Counterintuitively, community doesn't necessarily take years to build. A single experience that lands exactly right can create the spark. But the spark is just the beginning. Community is cumulative, seeing or speaking to the same people regularly. Like any community member, the brand must be recognisable from one event to the next.

"When you switch it up too much,” Louks says, “or you try to do something different because you think, ‘Okay, now we have this amount of people, so now let's try something different’ — that's not the way to do it.” Community can happen overnight, over years, or anywhere in between, as long as engagement is consistent. 

The same is true for a brand’s digital strategy. If a brand’s presence on a social platform serves to keep the community updated on upcoming in-person events, brands should ensure that the community can expect that service indefinitely. And, of course, stay on brand: “If you're over-indexing on content and you're confusing your audience all the time by putting things out there that might not necessarily be brand aligned, it's not gonna work."

To build a brand community, or join an existing one?

As the demand for communities has continued to rise, communities have themselves come to take many different shapes. This gives innovative brands a world of opportunities.

A recent example: the Vaseline Verified programme. Vaseline identified more than 3.5 million "Vaseline hacks": innovative uses of petroleum jelly for unexpected applications. Boiling and diluting Vaseline for a skincare solution. Applying Vaseline to a camera lens for a "soft focus" effect. Using Vaseline to lubricate door hinges and other joints, or polish furniture.

The brand took some of the more novel uses to their own scientists and had them put each ‘hack’ to the test. The hacks that turned out to be scientifically verifiable were dubbed "Vaseline Verified": a stamp of approval from the brand.

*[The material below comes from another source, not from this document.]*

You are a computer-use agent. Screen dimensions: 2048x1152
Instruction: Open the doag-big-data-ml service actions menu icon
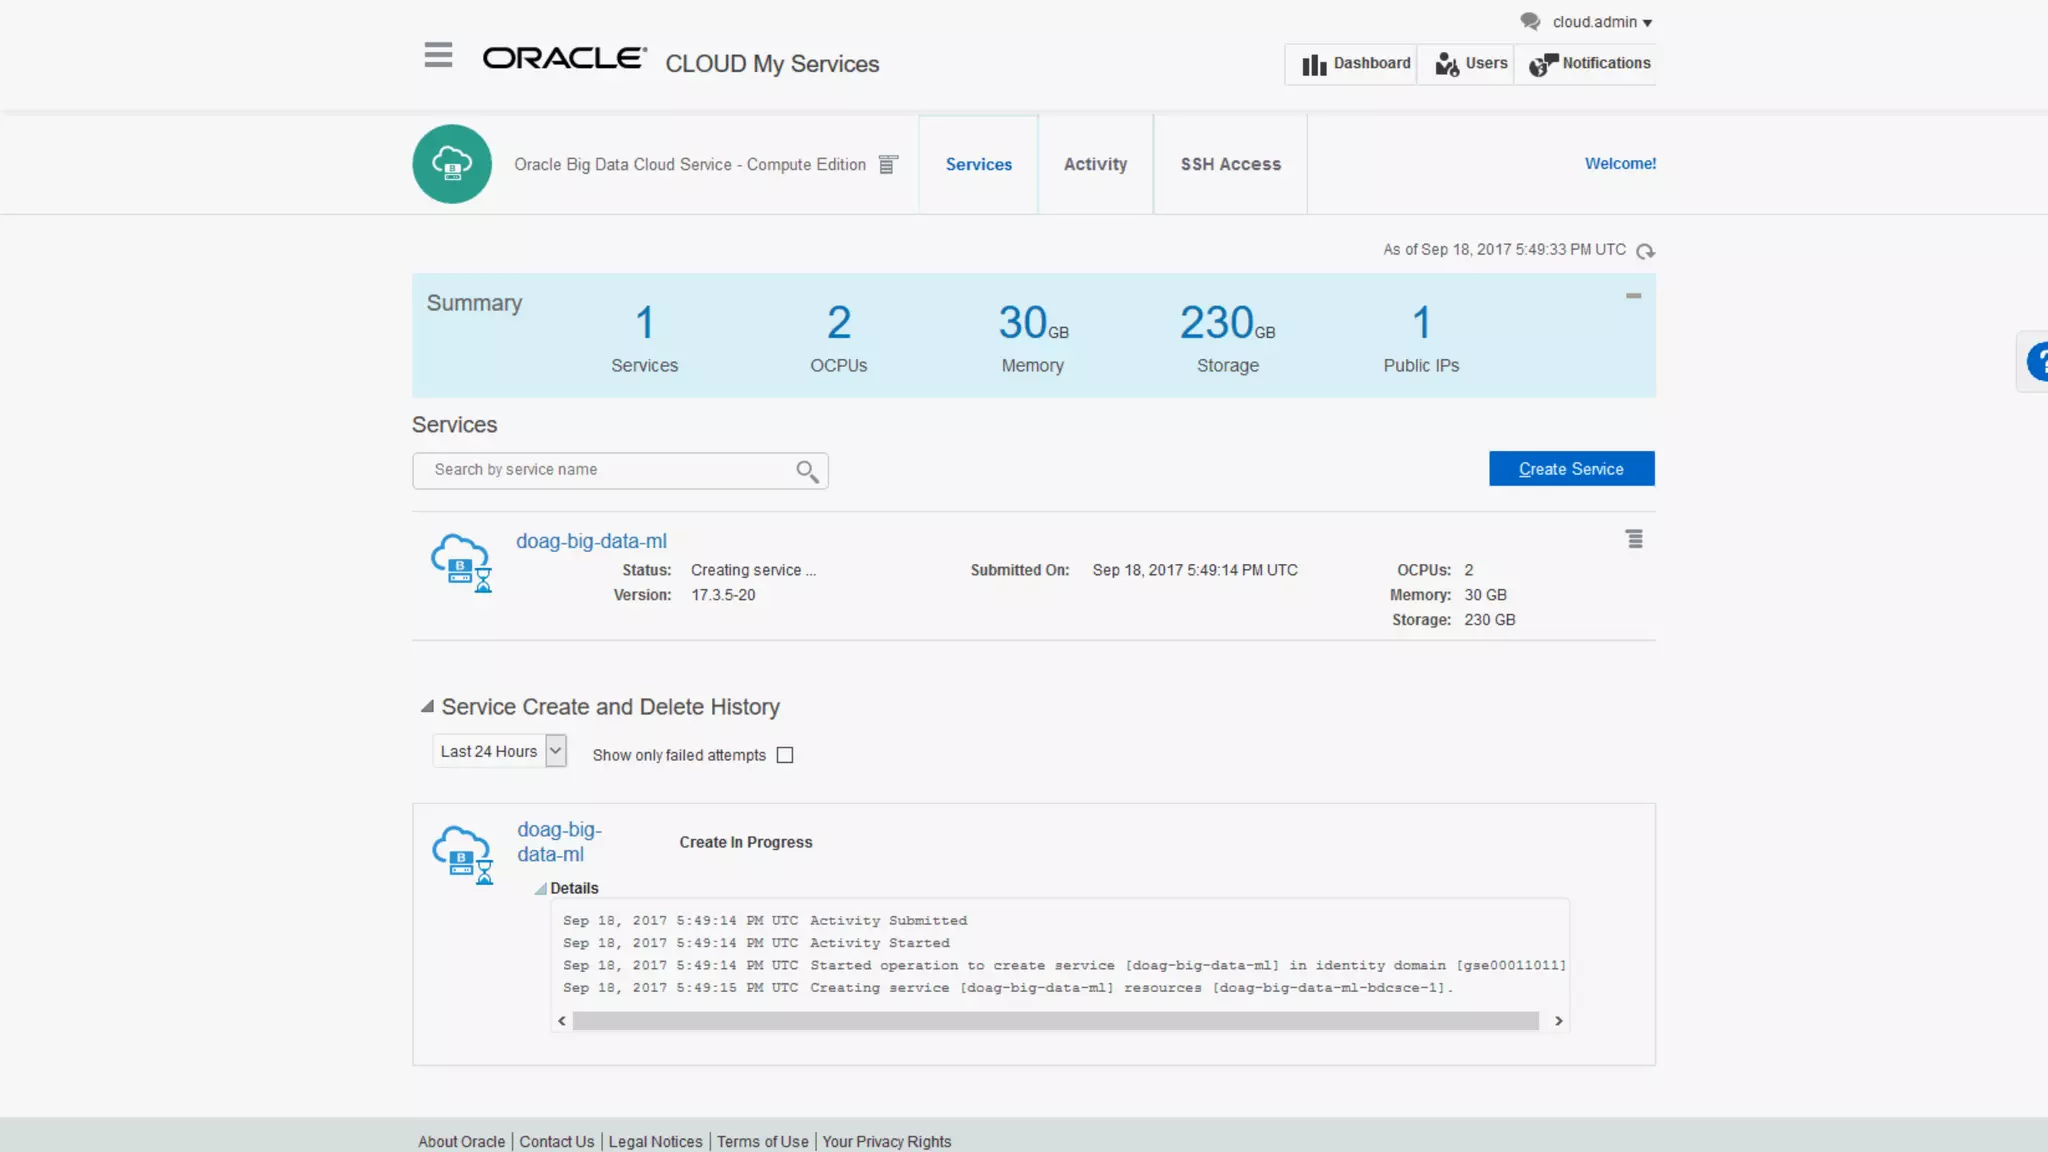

Some even became the inspiration for new Vaseline products. The original users who posted the hacks for these products were given affiliate links to share with the community so they could profit from their innovations.

Most brands treat community as a marketing channel: a way to get existing products in front of more people. Vaseline inverted the dynamic. The community became part of the R&D process, their behaviour shaping what the brand actually makes. That's a fundamentally different value exchange: instead of inviting people into a community, the brand saw that people were already doing something interesting, and built around the community that already existed.

Community strategy goes back to mission

Brands often ask whether they should build a community. Increasingly, that’s the wrong question. People already have communities. What they’re deciding is which brands deserve a place inside them.

Women return to communities because they feel useful, consistent, and connected to who they are or who they want to become. Community doesn’t replace product, marketing, or strategy. It makes people care enough to stay.

For Alo, that mission is bringing yoga to the world: creating spaces where people feel connected through movement, ritual, and shared identity. The product is sportswear. The community is the life built around wearing it.

For Vaseline, the dynamic is different but the principle is the same. People were already using the product in creative ways to remove friction from everyday life. Instead of trying to control that behaviour, the brand followed it — and built from it.

In both cases, growth came from the same place: a clear understanding of what the brand fundamentally offers, combined with genuine curiosity about how people were already using it, shaping it, and building it into their lives.

The brands that grow strongest won’t be the ones shouting the loudest. They’ll be the ones people return to.